Output the line containing "Bluesky (71, 2451)", then every remaining line of the entries below, exactly as written and with no other text.
START Provided information
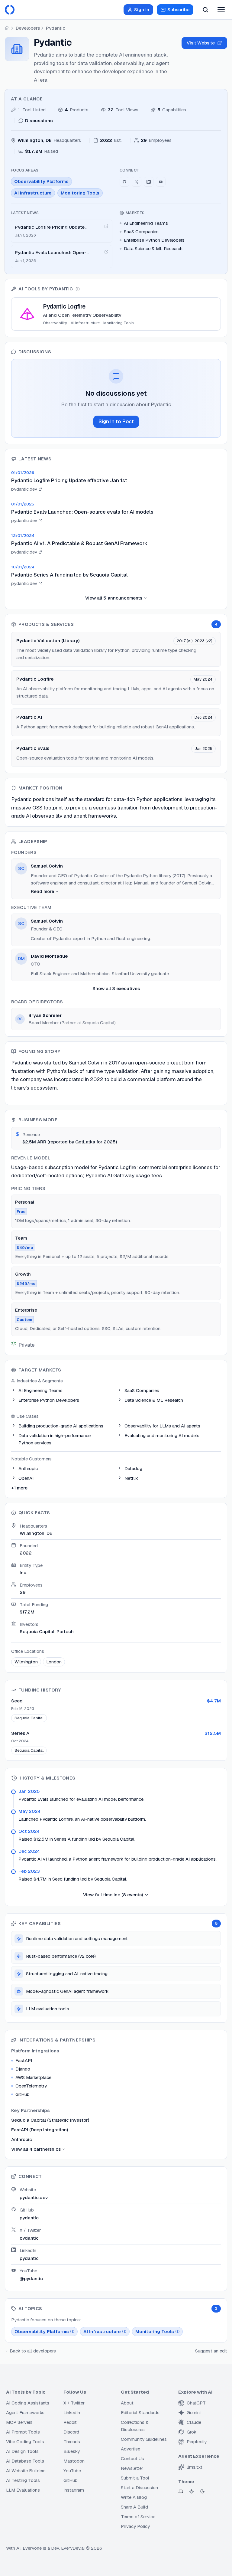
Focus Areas (25, 170)
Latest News (25, 212)
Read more (42, 891)
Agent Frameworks (25, 2412)
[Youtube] (161, 182)
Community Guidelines (144, 2439)
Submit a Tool (135, 2478)
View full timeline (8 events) (113, 1895)
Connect (129, 170)
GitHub (70, 2480)
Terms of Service (138, 2516)
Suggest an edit (211, 2351)
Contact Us (132, 2458)
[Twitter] (136, 182)
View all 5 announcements (113, 598)
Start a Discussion (139, 2487)
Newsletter (132, 2468)
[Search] (205, 10)
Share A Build (134, 2507)
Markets (135, 212)
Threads (71, 2441)
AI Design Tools (22, 2451)
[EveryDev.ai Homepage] (9, 10)
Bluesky (71, 2451)
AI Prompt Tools (23, 2432)
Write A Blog (134, 2497)
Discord (71, 2432)
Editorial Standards (140, 2412)
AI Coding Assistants (27, 2403)
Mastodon (74, 2461)
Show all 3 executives (116, 988)
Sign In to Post (116, 421)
END Provided information
Your response
Bluesky (71, 2451)
AI Prompt Tools (23, 2432)
Write A Blog (134, 2497)
Discord (71, 2432)
Editorial Standards (140, 2412)
AI Coding Assistants (27, 2403)
Mastodon (74, 2461)
Show all 3 executives (116, 988)
Sign In to Post (116, 421)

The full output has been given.